-- start SOURCE DOCUMENT --

Sarkis contends that in order to reassess his property, an additional benefit must be conferred upon his property by the village. He argues that there must be some type of physical change in the sewage connection to his property to justify a higher assessment. We disagree.
Sarkis provides us with no law that requires that a change in assessment be based on an additional benefit. Under Gelhaus, the only two requirements that an assessment must meet when a village proceeds under its *14 police power are that the assessment be based on some benefit and that it be made on a reasonable basis.
Whether Sarkis' property is benefitted by the construction and installation of the sewage system is a question of fact. See In re Cherokee Park Plat, 113 Wis. 2d 112, 122, 334 N.W.2d 580, 585 (Ct. App. 1983). The trial court determined that Sarkis' property was benefitted by the village's system. We will not overturn factual findings unless they are clearly erroneous. Section 805.17(2), Stats.
[6]
The evidence demonstrates that Sarkis' property is connected to the village sewage system and that his restaurant and pub are projected to make extensive use of the system. Two retail shops on the premises already make use of the system. Sarkis' current use of the sewage system and his ability to use the system for treatment of his restaurant's sewage are benefits that support the trial court's finding. Thus, we conclude the trial court's finding of benefit is not clearly erroneous.

-- end SOURCE DOCUMENT --
-- start MATERIAL SHOWN --

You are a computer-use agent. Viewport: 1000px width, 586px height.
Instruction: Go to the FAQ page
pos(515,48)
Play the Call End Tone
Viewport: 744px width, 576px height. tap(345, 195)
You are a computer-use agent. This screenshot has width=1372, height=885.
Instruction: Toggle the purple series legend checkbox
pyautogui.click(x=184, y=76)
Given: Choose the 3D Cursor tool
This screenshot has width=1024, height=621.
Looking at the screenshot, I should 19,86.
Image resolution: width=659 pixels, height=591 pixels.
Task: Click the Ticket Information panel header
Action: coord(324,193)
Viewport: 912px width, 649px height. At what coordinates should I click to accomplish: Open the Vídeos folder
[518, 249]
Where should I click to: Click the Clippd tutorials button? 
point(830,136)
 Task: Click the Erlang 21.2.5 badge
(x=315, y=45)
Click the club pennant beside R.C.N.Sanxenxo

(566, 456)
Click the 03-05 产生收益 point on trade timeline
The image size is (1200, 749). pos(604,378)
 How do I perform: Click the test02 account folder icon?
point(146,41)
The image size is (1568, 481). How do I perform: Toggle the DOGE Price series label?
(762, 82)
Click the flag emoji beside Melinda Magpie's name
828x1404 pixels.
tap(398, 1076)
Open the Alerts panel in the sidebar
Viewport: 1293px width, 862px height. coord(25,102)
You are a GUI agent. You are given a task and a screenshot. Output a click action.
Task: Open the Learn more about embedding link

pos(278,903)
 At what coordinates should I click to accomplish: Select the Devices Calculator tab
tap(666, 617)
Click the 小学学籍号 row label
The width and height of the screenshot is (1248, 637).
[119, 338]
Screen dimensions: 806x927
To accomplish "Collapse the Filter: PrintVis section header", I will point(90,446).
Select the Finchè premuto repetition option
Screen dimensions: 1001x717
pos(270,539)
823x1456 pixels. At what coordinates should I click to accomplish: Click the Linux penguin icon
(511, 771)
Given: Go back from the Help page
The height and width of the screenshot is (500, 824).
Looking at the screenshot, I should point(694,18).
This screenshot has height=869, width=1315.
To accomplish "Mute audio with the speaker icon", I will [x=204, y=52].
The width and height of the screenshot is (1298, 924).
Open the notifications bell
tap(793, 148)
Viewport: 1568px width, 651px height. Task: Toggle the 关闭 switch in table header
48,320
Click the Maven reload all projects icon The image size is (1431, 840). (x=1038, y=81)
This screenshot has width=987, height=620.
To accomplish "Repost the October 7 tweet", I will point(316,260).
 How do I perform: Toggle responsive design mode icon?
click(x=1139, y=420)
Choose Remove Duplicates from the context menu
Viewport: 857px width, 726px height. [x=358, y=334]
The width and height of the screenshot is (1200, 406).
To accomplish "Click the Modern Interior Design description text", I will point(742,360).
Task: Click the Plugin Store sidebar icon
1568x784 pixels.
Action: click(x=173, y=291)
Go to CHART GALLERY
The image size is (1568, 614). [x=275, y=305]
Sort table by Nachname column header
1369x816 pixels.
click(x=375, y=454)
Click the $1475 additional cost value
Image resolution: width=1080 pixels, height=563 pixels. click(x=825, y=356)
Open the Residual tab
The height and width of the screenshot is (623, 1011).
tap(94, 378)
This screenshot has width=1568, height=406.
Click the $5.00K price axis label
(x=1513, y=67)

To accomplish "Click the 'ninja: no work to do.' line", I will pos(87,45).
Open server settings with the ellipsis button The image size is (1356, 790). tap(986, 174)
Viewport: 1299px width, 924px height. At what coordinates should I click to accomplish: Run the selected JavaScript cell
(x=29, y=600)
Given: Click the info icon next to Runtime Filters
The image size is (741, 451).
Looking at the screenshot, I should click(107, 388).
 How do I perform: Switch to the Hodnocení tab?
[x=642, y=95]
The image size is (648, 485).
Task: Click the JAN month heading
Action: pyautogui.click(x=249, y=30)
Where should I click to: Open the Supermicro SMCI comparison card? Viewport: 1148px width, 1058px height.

-- end MATERIAL SHOWN --

→ **WRITTEN REQUEST**
Using the court opinion on the sewage assessment, decide whether each statement below agrees with it: (a) The trial court found that Sarkis' property was benefitted by the village's sewage system. (b) Sarkis cited a law requiring that a change in assessment be based on an additional benefit. (c) No shops on the premises use the sewage system yet. Answer yes or no for each and quote the words of the opinion that settle it.

→ **TASK RESULT**
(a) Yes: "The trial court determined that Sarkis' property was benefitted by the village's system."
(b) No: "Sarkis provides us with no law that requires that a change in assessment be based on an additional benefit."
(c) No: "Two retail shops on the premises already make use of the system."